If Sonya Fitzpatrick could read TV’s tea leaves, she could already tell us whether her new 13-episode Animal Planet series, The Pet Psychic (premiering tonight, 8 ET/PT), is going to be successful.

But because she limits herself to divining the thoughts of pets, let’s ask Michael Cascio, who, as the cable network’s executive vice president and general manager, dabbles in prognostication with every show he puts on the air.

 Will Fitzpatrick convince viewers she can talk with the animals?

“I’m a skeptic at heart,” says Cascio, whose own pet is a Himalayan cream point cat named Moby. “But too many times Sonya will get things right. She has this magical little ability, this harmony with the animal kingdom. She is entertaining with a message.”

And that, Cascio says, is the goal of all Animal Planet shows: to explore the emotional connection between people and animals. Also understood, but left unstated, is this rule of programming: The shows must bring in viewers.

The cable channel, available in 79 million households, is a solid performer, says analyst Larry Gerbrandt of Kagan World Media. Animal Planet’s ratings have increased 28% per year since it started in 1996, says network director of communications Bronagh Hanley.

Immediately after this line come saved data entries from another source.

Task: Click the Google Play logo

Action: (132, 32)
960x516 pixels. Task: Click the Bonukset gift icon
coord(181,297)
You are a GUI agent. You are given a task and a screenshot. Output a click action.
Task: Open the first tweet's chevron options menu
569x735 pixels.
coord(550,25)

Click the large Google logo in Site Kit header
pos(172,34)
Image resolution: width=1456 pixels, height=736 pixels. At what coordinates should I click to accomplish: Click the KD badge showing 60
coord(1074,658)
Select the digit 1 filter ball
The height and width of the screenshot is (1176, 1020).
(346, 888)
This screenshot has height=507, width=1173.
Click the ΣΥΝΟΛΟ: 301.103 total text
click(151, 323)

The Pet Psychic pilot, first seen Jan. 29, has contributed to that success. So have other shows:

  • The Crocodile Hunter. 
Many who have seen Australian croc handler Steve Irwin’s specials on NBC may not realize he got his American start on Animal Planet in October 1996. Hunter is the signature series; specials followed. The Crocodile Hunter Diaries, a behind-the-scenes look at Irwin’s work at the Australian Zoo, airs Wednesdays at 8 p.m. ET/PT. His movie, The Crocodile Hunter: Collision Course, hits theaters July 12.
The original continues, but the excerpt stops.